====== Source information ======
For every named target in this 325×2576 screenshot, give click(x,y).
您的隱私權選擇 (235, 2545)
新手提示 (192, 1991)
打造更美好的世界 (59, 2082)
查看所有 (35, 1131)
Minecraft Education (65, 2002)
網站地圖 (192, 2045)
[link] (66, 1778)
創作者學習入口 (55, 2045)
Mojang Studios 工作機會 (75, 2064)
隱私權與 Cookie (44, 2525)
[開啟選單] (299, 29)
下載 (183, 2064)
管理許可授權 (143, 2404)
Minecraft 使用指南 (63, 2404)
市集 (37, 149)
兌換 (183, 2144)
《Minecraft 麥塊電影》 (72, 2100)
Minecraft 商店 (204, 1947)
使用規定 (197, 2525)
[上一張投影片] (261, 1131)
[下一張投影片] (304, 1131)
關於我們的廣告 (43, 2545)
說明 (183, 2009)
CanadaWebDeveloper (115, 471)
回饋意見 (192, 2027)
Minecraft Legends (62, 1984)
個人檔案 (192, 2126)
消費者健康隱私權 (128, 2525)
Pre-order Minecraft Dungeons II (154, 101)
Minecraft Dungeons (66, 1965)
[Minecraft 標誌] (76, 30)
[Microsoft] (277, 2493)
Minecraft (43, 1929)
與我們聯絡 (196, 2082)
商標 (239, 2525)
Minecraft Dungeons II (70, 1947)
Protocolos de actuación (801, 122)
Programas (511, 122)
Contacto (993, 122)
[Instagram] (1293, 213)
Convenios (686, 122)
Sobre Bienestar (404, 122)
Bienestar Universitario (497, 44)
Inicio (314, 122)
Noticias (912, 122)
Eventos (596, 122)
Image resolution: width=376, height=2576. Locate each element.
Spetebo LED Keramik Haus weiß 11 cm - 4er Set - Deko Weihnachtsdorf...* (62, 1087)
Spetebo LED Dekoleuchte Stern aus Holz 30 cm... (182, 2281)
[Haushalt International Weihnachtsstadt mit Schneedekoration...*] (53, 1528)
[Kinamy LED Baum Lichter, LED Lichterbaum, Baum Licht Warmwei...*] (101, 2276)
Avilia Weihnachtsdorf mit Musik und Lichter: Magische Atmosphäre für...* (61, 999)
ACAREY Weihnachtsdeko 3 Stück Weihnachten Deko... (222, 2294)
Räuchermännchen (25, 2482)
======
Print out every entry, keeping each one exact.

For every named target in this 325×2576 screenshot, give click(x,y).
您的隱私權選擇 (235, 2545)
新手提示 (192, 1991)
打造更美好的世界 (59, 2082)
查看所有 (35, 1131)
Minecraft Education (65, 2002)
網站地圖 (192, 2045)
[link] (66, 1778)
創作者學習入口 (55, 2045)
Mojang Studios 工作機會 (75, 2064)
隱私權與 Cookie (44, 2525)
[開啟選單] (299, 29)
下載 (183, 2064)
管理許可授權 (143, 2404)
Minecraft 使用指南 (63, 2404)
市集 (37, 149)
兌換 (183, 2144)
《Minecraft 麥塊電影》 (72, 2100)
Minecraft 商店 (204, 1947)
使用規定 (197, 2525)
[上一張投影片] (261, 1131)
[下一張投影片] (304, 1131)
關於我們的廣告 (43, 2545)
說明 (183, 2009)
CanadaWebDeveloper (115, 471)
回饋意見 (192, 2027)
Minecraft Legends (62, 1984)
個人檔案 (192, 2126)
消費者健康隱私權 (128, 2525)
Pre-order Minecraft Dungeons II (154, 101)
Minecraft Dungeons (66, 1965)
[Minecraft 標誌] (76, 30)
[Microsoft] (277, 2493)
Minecraft (43, 1929)
與我們聯絡 (196, 2082)
商標 (239, 2525)
Minecraft Dungeons II (70, 1947)
Protocolos de actuación (801, 122)
Programas (511, 122)
Contacto (993, 122)
[Instagram] (1293, 213)
Convenios (686, 122)
Sobre Bienestar (404, 122)
Bienestar Universitario (497, 44)
Inicio (314, 122)
Noticias (912, 122)
Eventos (596, 122)
Image resolution: width=376, height=2576. Locate each element.
Spetebo LED Keramik Haus weiß 11 cm - 4er Set - Deko Weihnachtsdorf...* (62, 1087)
Spetebo LED Dekoleuchte Stern aus Holz 30 cm... (182, 2281)
[Haushalt International Weihnachtsstadt mit Schneedekoration...*] (53, 1528)
[Kinamy LED Baum Lichter, LED Lichterbaum, Baum Licht Warmwei...*] (101, 2276)
Avilia Weihnachtsdorf mit Musik und Lichter: Magische Atmosphäre für...* (61, 999)
ACAREY Weihnachtsdeko 3 Stück Weihnachten Deko... (222, 2294)
Räuchermännchen (25, 2482)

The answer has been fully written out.